Patients with relapsed or refractory chronic lymphocytic leukemia may have more options now than ever before, according to William G. Wierda, M.D., Ph.D.
Patients with relapsed or refractory chronic lymphocytic leukemia (CLL) may have more options now than ever before, according to William G. Wierda, M.D., Ph.D.
“There are lot of drugs that are novel and new that we are interested in developing, be it the next advance in CLL,” he added. “We’ve had a lot of advances in CLL, and now more than ever, we have a lot of opportunity for additional advances. We need to boost our referral and make sure the community knows we are working on clinical trials and drug development, and if there are patients who have relapsed or are refractory, then we need to see those patients.”
In an interview with CURE’s sister publication, OncLive, Weirda, from the department of leukemia in the division of cancer medicine at The University of Texas MD Anderson Cancer Center, discussed treatment options available for patients with relapsed or refractory CLL.
OncLive: What are the current treatment options for patients with relapsed or refractory CLL?
Weirda: Treatment options are changing these days so patients who have relapsed disease, their next treatment option depends on what they (were treated with) prior to progression. So, if we’re talking about front-line therapy or a first or second salvage (therapy), the treatment options will be determined by what they’ve had previously and what they are refractory to. So, if patients have had prior chemoimmunotherapy, then we have a couple of treatment options. We have (Imbruvica [ibrutinib]) monotherapy or (Venclexta [venetoclax]) and (Rituxan [rituximab]) as two treatment options.
They are different in that the approach is different, the treatment is different. Patients go on (Imbruvica) and remain on treatment until the treatment is no longer effective or they have some kind of toxicity. From the long-term follow-up data, with (Imbruvica) monotherapy in the relapsed setting, the media progression-free survival (time from treatment to disease progression or worsening) across all relapsed patients is about 51 months. So they have very good durable disease control with (Imbruvica) therapy. But they have to stay on treatment indefinitely. We do see some side effects from (Imbruvica).

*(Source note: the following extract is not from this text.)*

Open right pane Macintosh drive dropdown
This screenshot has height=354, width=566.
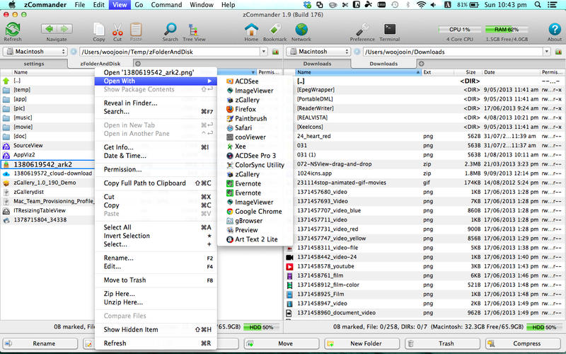point(319,52)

The other strategy is with (Venclexta) plus (Rituxan), there was a randomized clinical trial looking at chemoimmunotherapy that showed improved progression-free survival for patients who relapsed with (Venclexta)-based therapy. So, that is another option that is different from (Imbruvica) monotherapy because we’re talking about fixed duration of treatment. Patients are treated with (Venclexta) for two years and then they stop, and (Rituxan) is given at the initiation of treatment.
Can you discuss the early data we’ve seen with chimeric antigen receptor (CAR)-T cell therapy in these patients?
The early data where CAR T (cells) were studied in patients with CLL, not in combination with any other treatment, had a lower complete remission rate than had been reported, for example, with (patients with acute lymphoblastic leukemia [ALL]). With ALL, the reported complete remission rate is about 80 percent, and in CLL it is about 30 percent looking just at CAR-T cell (therapy).
There is a lot of data (from UPenn) in terms of looking at the CAR-T product and the CAR-T potency of that product in patients with CLL. What they found was there was a higher potency in the product when they collected the T cells from patients when they were on (Imbruvica). So, (Imbruvica) has some immune-modulating effects. Also, those CAR-T cells work better with the presence of (Imbruvica). So, the current strategy is looking at (Imbruvica) in combination with CAR-T (cell therapy). There is a suggestion there is better activity, better tolerability even, with that combination, but we need to treat more patients.
What is the take home message from all of this?
The take home message is that the response rates and the depth of remission are better now than they ever were in terms of front-line therapy and relapsed treatment. Now is the time we are working toward fixed duration treatment, getting patients in a good deep remission with nonchemotherapy-based treatment, so with a molecule inhibitor-based treatment, and giving patients a treatment-free period. We will have more ideas about what relapse and refractory disease looks like as we treat more patients on these studies.